◆ **Text**
Then Nature takes delight to work, in this nature-conformable artificial work, in the warmth so far as it concerns not only the degree but also the essence or being of the same of which, in my Consilio philosophico, that is, philosophical counsel, considerations worthy of attention and counsel concerning and about the secret outer, visible glowing- and flame-fire of the most ancient Magi or Wise Men and other true Philosophers, treated in a philosophical manner at length and in detail.
It is therefore, as has been said:
1. a fire of Nature, which is also called the divine and essential fire.
2. elemental fire.
3. aetheric fire.
4. supernatural fire, so called because it is not a fire of Nature.
Also otherwise there is yet called a fire against Nature, as that of common aqua fortis and others like it.
§ 27
Now one will also easily be able to understand what is meant when the Philosophers say:
“Not Mary’s bath, not ashes, sand, coals, not the artificial furnace, not the government/regimen of the fire, accomplish it in this Art; but the fire of horse-dung and living lime accomplish it;” since they do not properly mean the outwardly perceptible warmth of horse-dung or common lime , but much rather the natural, the warmth of Mercury , of Sulphur and Salt of the catholic or universal Azoth (and also otherwise, according to occasion, of other specified natural things), namely that same invisible inner warming, dissolving, separating, cleansing, joining together, transforming, hardening, and making durable power and warmth of Nature, which they have wished to mean and understand philosophically; that is to say: that the first material and therefore universal Mercurius, or the Azothic water of the Wise (and in it naturally the most secret fire of the Wise), its preparation or elaboration as the other secret of this Art has at all times been kept most hidden from them.
§ 28
Herewith I will now, in the Name of God, conclude this treatise. Let the lover of the Art therefore be satisfied with this, and recognize that I have prepared such a thing for his benefit, and have brought it to light. Thus also the ill-disposed Reichart may set his dishonest calumniating against it, and I ask God, together with me, earnestly for me, that he would let me henceforth be his scourge, that which is a workman’s own trade and craft; thus perhaps, with time, if he earnestly reforms himself, and if God should grant it, I might when there is opportunity of person, time, and place, in some helpful measure although not everything in open print yet either orally, or else in writings, as God may direct, repeat and communicate many more things, not only in natural chymistry, but also in Christian Kabbalah and divine Magic, far more beautifully and profitably.

◆ **Extracted data entries**
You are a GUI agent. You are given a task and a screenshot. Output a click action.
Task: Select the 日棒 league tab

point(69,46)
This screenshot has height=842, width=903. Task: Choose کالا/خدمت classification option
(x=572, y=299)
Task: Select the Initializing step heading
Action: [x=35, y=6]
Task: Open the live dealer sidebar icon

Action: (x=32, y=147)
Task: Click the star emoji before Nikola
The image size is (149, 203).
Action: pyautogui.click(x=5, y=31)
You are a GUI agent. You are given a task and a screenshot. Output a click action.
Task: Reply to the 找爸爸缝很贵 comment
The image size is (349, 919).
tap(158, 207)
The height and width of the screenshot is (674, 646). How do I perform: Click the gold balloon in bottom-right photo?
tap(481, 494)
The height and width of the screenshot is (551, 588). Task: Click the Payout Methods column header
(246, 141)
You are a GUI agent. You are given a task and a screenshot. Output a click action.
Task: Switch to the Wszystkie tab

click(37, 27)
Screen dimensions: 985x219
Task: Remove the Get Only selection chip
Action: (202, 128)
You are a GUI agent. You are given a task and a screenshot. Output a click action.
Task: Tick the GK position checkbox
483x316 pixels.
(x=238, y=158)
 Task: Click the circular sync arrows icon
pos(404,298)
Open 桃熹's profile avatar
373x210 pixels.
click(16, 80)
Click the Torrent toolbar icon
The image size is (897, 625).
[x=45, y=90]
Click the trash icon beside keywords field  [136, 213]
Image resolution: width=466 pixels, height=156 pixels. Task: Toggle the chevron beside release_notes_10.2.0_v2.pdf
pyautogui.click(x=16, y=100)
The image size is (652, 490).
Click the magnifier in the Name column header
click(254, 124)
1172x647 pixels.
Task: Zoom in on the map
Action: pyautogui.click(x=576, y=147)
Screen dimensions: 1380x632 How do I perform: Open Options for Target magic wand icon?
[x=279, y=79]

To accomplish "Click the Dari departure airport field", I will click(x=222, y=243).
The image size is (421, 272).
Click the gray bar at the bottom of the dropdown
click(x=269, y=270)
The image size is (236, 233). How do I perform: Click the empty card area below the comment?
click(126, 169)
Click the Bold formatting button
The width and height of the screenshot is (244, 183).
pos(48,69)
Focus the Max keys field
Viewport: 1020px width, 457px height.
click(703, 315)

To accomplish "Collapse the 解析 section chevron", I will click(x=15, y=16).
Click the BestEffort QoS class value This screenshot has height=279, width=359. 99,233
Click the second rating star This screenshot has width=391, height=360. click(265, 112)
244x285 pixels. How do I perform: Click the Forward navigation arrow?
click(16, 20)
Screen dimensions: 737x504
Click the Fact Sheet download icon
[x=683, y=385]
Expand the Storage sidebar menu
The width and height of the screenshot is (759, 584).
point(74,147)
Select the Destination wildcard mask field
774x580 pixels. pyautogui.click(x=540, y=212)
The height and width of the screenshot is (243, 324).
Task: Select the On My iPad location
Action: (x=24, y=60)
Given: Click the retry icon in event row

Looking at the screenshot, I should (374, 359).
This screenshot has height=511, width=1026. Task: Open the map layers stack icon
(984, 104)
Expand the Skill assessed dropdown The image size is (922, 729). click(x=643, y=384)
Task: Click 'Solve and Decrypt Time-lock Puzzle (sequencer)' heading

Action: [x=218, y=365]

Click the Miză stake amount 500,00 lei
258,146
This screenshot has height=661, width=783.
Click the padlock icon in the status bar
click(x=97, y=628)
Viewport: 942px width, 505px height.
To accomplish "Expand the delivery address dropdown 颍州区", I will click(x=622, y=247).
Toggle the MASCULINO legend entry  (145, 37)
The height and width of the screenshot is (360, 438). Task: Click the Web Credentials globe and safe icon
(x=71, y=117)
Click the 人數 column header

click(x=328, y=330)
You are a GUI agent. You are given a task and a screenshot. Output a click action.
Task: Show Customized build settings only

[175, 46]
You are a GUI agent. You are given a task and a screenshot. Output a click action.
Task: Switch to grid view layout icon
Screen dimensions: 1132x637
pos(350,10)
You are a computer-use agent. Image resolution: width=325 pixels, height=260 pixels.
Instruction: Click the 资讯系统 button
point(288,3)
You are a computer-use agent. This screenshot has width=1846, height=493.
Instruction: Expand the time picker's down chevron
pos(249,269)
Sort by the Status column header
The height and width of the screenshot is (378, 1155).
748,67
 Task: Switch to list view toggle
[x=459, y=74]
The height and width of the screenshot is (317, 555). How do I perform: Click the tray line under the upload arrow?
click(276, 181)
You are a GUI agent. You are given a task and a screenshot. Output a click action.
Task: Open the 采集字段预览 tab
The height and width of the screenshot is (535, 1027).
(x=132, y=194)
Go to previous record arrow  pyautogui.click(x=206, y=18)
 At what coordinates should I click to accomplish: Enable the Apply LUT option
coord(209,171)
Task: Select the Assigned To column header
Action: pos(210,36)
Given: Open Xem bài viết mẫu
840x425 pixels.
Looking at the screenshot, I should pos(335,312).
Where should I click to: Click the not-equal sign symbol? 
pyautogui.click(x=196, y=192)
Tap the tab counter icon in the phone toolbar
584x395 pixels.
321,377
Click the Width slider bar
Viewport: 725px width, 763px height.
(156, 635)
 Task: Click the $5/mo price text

◆ **Task directions**
Write what comes next in the alchemical treatise on the secret fire of the Philosophers, picking up after its final sentence.

◆ **Expected answer**
Concerning this, I have at hand praised be God my Amphitheatrum sapientiae aeternae, truly, Kabbalistic-Christian, magical-Christian, and yet also physico-chymical, which, with God’s help, I intend to bring out in open print; in particular it shall be catalogued.
Naturally, alchemically, and truly philosophically it is spoken by Heinrich Khunrath:
Chochmah–El! Hallelu–IAH! Hallelu–IAH! Hallelu–IAH!
Flee, Devil!
Henricus Khunrath, faithful lover of Theosophy, and Doctor of both Medicines, dwelling for the time being at Magdeburg.
Editor’s Remark:
On the last blank leaf there stands the customary little emblem found with all his writings: an owl with a pair of spectacles, two torches, and two lights, with the inscription:
“What use are torches, lights, and spectacles,
when people do not wish to see?”
But I have thought it superfluous to have that very well-known figure which is also found in the Great Art of the Chymists, Berlin 1771 set here and printed; just as I have also omitted the rhymes found on the title-page:
“Who can then only so rightly say,
that everyone may say thereto, Amen?”
Likewise I have left out the words: “Phy Diabolo” (“Fie on the Devil”).